Powder sunscreens are popular because they are easy to apply. Unfortunately, the powder is rarely applied in a sufficient quantity to achieve an SPF of 15 or 30, as promised on the container. The powder can rub off on and discolor clothing. If you do apply the powder appropriately, to achieve a concentration of 2 mg/cm2, you’ll look very dusty and probably won’t want to be seen in public. The makers of some powder sunscreens urge consumers to buy a spray to “fix” the powder to the skin. This seems to be just one more reason not to bother with this product.

Mineral

Purely mineral sunscreens are composed only of zinc oxide and/or titanium oxide. A sunscreen formulated exclusively with titanium oxide doesn’t have broad enough UVA protection. These sunscreens are ideal for people with sensitive skin and children. They are hypoallergenic.

Water-resistant

Water-resistant sunscreens are recommended for swimmers, beachgoers and athletes. These sunscreens tend to be more acne inducing because of the polymers used to make the sunscreen water resistant. As with all sunscreens, they must be reapplied every two hours to maintain effective protection.

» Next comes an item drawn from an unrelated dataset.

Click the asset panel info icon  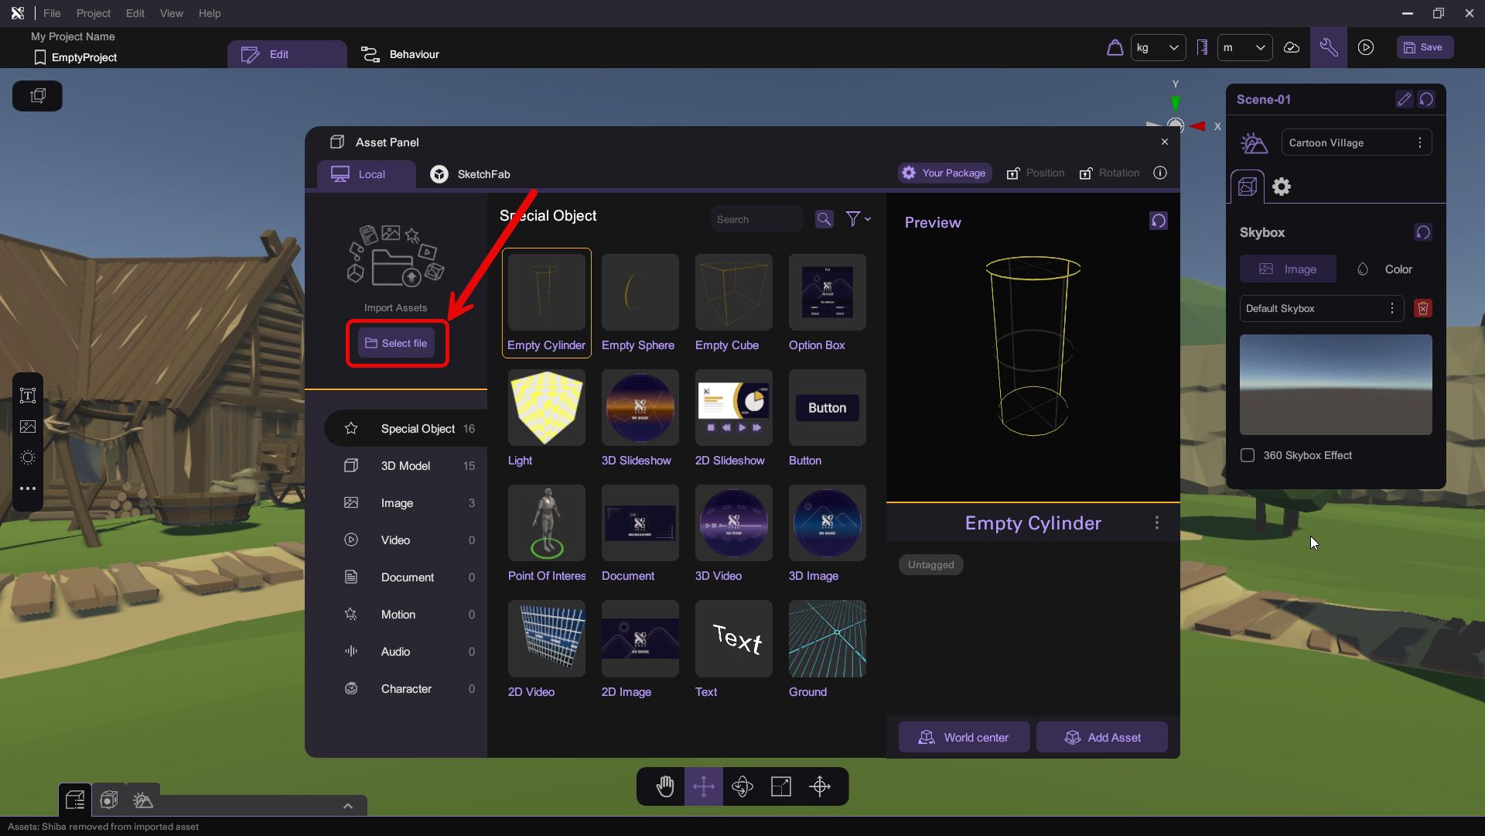[1159, 173]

Additional recommendations

Higher SPF sunscreens will feel heavier than lower SPF sunscreens. They contain higher concentrations of the UVA and UVB ingredients. It’s sometimes more difficult to apply makeup over the higher-SPF sunscreens.

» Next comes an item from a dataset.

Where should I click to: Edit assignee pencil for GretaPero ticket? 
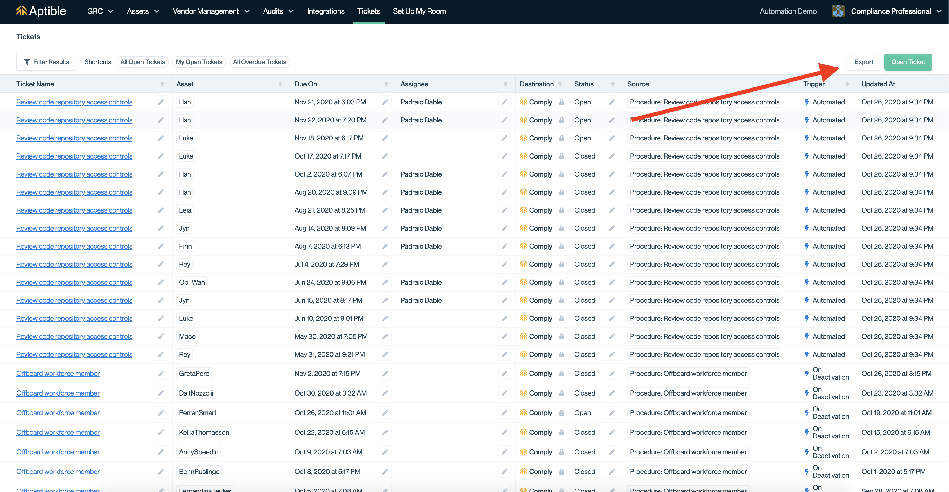(504, 373)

Attractively packaged sunscreens with pleasant fragrances from higher-end cosmetic companies tend to be more expensive. For example, coconut oil and lavender essence may induce you to be more compliant about using sunscreen regularly. There is nothing wrong with that. I prefer to minimize the number of unnecessary ingredients applied to the skin. Fragrances have the potential to cause allergic and irritant dermatitis. I tend to recommend sunscreens without fragrances, but this is a personal preference. If you’re not prone to allergies and don’t have sensitive skin, you will probably be fine using one of the higher-end sunscreens.

It’s always a good idea to supplement your sunscreen with sun-protective clothing, wide-brimmed hats and wide-framed sunglasses. Remember to apply lip balm with sunscreen. Lips do not tan. Skin cancers that develop on lips are very aggressive.

The most effective way to apply sunscreen is with an initial application 30 minutes before going outside, followed by a second application 15 minutes before going outside. While this is not in the instructions accompanying the sunscreens, dermatologic studies show that it’s more effective than reapplying it two hours later as your second application.